*GIVEN PASSAGE*:
════════════════════

Lakers need to come out and play with the same energy and intensity when they played the Spurs. It's tough being that its a back-to-back and if the Lakers lose I won't get upset. Prove me wrong and get the win. Go Lakers!


----------



## Basel (Mar 31, 2005)

After beating the Rockets yesterday without Odom, I have more confidence in them because everyone else stepped it up a notch. Hopefully they all can do the same tonight. I'm hoping Kobe doesn't have a bad shooting night tonight as he usually plays extremely well against Dallas. 

It'll definitely be an interesting game. I won't be too upset if we lose, but if we do, I hope we can at least keep it close.

GO LAKERS!


----------



## Tha Freak (Dec 5, 2006)

Well, I am most definetly sure that this team will play hard tonight. After last nights unnacceptable 4th quarter collapse against the Rockets, I'm sure Phil Jackson played them hard during practice. As for the game, like Willmatic said, it is a back to back. Last night we played a tough game against the Rockets, so even if we do lose, I won't be too upset. Plus, considering how we will be without Odom tonight, it may take sometime for the team to gel, considering how Odom was such a big part of the team. I expect Nowitizki to have a big game tonight. With Odom out, we don't really have any favorable match-ups to stop him.


----------



## Steez (Nov 28, 2002)

I have a weird feeling about this game... 15-7 aint too bad I guess...


----------



## Damian Necronamous (Jun 10, 2002)

This one will probably get ugly. Come on Lakers...prove me wrong!


----------



## Basel (Mar 31, 2005)

Off to a bad start...down 8-0...I hope this doesn't end up being a long night...


----------



## Basel (Mar 31, 2005)

The Mavs are having a hard time missing right now...not good for us. They're killing us in the paint right now and we're playing with no energy.


----------



## Basel (Mar 31, 2005)

Dirk has 11...Howard has 12...Lakers down 33-21 as the Mavs shoot 71% from the field...this is exactly why we miss Odom. We have nobody to guard Dirk.


----------



## Steez (Nov 28, 2002)

Dirk has 11-5-5 in the first! wow! ... All I am going to say is that the Mavs wont shoot 71% throughout the whole game...


----------



## Basel (Mar 31, 2005)

Farmar has 10 points for us right now (4/4 shooting, 2/2 threes) and is basically the only one playing well...Lakers have cut the lead down to 7.


----------



## Cris (Jun 18, 2003)

we need energy... put turiaf in!


----------



## Basel (Mar 31, 2005)

What a bad first half for the Lakers...they're just not playing very well at all right now. We keep chipping away at the lead, and then the Mavs respond. We're lucky we're only down 9 right now and not in double digits.

Dirk has yet to miss a shot which definitely sucks for us. The 3rd quarter will be huge for us. If we can come out with the same energy as we have in the last two games, we'll have a shot to win. If the Lakers keep playing like this, we're going to 15-7 and losing our lead in the Pacific Division.


----------



## Damian Necronamous (Jun 10, 2002)

════════════════════

*EXERCISE SET*:
1. In the records, change "Join" to "Leave" and write out again only the lines from the one holding "Viewport: 1216px width, 882px height." through the one holding "point(499,14)", inclusive, keeping everything else in them the same.
2. Go on with the Lakers game thread from the point where it stops.
The Lakers game thread and the records are unrelated to each other.

(Records from a data collection)

════════════════════

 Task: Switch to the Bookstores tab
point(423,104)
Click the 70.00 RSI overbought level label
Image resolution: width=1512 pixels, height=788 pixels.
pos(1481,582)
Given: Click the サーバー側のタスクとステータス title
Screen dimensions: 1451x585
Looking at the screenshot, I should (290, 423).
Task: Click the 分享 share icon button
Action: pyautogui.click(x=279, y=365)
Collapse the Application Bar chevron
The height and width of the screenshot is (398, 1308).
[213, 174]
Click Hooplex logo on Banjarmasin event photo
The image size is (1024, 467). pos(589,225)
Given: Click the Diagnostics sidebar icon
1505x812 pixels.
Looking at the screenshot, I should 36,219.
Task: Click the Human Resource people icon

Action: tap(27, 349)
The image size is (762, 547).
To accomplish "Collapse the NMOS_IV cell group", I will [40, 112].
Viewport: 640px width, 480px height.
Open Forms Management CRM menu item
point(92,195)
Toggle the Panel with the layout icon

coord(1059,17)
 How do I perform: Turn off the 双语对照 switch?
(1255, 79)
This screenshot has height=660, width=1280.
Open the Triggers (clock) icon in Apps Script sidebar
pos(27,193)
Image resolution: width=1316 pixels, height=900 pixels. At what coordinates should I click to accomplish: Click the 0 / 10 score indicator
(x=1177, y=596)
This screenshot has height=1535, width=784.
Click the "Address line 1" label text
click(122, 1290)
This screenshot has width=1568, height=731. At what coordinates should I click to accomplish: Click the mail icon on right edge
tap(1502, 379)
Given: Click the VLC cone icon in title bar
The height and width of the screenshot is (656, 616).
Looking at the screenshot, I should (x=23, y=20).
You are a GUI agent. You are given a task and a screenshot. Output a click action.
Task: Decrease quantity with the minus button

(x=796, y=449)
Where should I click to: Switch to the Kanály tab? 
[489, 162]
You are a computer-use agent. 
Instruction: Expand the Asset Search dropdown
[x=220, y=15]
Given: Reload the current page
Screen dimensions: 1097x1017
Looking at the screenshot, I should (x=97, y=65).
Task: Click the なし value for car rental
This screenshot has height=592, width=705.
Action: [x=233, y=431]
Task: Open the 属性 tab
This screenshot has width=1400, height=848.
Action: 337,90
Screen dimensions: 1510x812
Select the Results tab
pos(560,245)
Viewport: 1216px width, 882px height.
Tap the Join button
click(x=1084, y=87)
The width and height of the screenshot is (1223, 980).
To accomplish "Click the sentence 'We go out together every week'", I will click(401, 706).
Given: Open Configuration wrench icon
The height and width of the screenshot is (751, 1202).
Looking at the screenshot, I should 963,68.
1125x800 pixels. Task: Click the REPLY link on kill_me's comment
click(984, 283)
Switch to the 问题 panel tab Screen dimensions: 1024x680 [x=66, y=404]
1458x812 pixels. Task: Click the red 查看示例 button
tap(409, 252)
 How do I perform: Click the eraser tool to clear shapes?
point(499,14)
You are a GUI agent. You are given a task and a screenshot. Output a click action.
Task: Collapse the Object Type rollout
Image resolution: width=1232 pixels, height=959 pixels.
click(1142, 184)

════════════════════

*RESULTS FOR THE EXERCISE*:
1.
Viewport: 1216px width, 882px height.
Tap the Leave button
click(x=1084, y=87)
The width and height of the screenshot is (1223, 980).
To accomplish "Click the sentence 'We go out together every week'", I will click(401, 706).
Given: Open Configuration wrench icon
The height and width of the screenshot is (751, 1202).
Looking at the screenshot, I should 963,68.
1125x800 pixels. Task: Click the REPLY link on kill_me's comment
click(984, 283)
Switch to the 问题 panel tab Screen dimensions: 1024x680 [x=66, y=404]
1458x812 pixels. Task: Click the red 查看示例 button
tap(409, 252)
 How do I perform: Click the eraser tool to clear shapes?
point(499,14)

2.
Luke is shooting like garbage. He has had two or three easy shots and been short on all of them.

We got it down to 6, but then just started making stupid mistakes and wasted opportunities they were giving us when they turned the ball over on three out of four possessions.

Jason Terry. Josh Howard. Dirk Nowitzki. Jason Terry. Josh Howard. Dirk Nowitzki. Jason Terry. Josh Howard. Dirk Nowitzki. Jason Terry. Josh Howard. Dirk Nowitzki. Jason Terry. Josh Howard. Dirk Nowitzki. Jason Terry. Josh Howard. Dirk Nowitzki. 

Those are the only freaking guys scoring any points...can we PLEASE stop them?

Granted, Dirk has made some fantastic jumpers. However, Terry and Howard have been getting wide open because we have been making idiotic defensive choices. Why are we trying to jump in front of the passing lane on EVERY stinking perimeter pass? Doing this has cost us 12-15pts, and has landed Terry and Howard multiple open threes.

PLAY MAN-TO-MAN!!! We don't need to double-down on Dampier!

Props to the Mavs on their improved defense this year, but still...we need to start making better decisions.

And Kobe REEEEALLY needs to step up. He is just playing horrible.


----------



## Steez (Nov 28, 2002)

Think of it this way, we are down 9 and they are shooting 66% while we are shooting 48% or something... there shooting is bound to go down, I hope.


----------



## JerryWest (Jun 24, 2002)

For some reason I still think we will win this game.


----------



## upsanddowns (Dec 29, 2005)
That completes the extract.